Source data
- Opening Delimiter -

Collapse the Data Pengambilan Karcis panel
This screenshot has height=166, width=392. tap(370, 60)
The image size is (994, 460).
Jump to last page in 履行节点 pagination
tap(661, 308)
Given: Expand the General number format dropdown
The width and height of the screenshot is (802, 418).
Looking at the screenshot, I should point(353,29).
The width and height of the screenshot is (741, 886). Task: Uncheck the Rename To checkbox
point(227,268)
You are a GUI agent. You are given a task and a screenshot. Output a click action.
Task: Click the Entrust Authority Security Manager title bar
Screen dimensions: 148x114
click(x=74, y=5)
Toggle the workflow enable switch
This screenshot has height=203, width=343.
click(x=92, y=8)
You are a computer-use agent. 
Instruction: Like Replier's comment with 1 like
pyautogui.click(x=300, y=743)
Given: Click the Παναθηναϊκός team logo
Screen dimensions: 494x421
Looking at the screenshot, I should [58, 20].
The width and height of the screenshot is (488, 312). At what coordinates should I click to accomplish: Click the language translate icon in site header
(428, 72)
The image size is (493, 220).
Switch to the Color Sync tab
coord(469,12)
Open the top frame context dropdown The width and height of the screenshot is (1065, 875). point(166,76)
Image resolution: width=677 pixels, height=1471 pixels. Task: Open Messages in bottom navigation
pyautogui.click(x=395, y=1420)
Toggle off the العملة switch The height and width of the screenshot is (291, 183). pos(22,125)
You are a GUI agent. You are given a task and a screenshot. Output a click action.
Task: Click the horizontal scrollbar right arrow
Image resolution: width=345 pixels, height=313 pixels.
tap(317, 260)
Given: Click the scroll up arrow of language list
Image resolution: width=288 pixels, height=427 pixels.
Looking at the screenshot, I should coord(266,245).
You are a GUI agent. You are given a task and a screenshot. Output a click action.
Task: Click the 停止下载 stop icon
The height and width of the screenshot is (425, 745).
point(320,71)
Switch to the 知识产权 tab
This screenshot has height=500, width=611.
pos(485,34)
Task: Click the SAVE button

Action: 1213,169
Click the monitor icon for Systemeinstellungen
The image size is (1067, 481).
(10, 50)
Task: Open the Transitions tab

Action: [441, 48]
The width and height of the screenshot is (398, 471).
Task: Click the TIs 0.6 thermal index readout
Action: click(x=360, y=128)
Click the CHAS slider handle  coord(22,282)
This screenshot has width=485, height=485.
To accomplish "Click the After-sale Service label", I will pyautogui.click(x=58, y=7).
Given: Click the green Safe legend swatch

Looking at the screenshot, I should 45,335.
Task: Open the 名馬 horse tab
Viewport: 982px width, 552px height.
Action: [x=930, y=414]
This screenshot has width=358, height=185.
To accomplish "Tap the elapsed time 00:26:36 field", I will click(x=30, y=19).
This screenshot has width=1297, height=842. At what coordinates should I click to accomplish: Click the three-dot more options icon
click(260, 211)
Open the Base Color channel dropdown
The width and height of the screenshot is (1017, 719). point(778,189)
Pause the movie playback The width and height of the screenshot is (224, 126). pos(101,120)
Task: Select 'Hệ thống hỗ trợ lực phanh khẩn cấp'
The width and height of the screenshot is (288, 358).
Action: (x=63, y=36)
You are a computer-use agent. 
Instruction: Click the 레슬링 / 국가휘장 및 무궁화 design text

- Closing Delimiter -

PROBLEM TO WORK ON
Please return all lines from the records that hold the word "will".

ANSWER SPACE
To accomplish "Click the After-sale Service label", I will pyautogui.click(x=58, y=7).
To accomplish "Tap the elapsed time 00:26:36 field", I will click(x=30, y=19).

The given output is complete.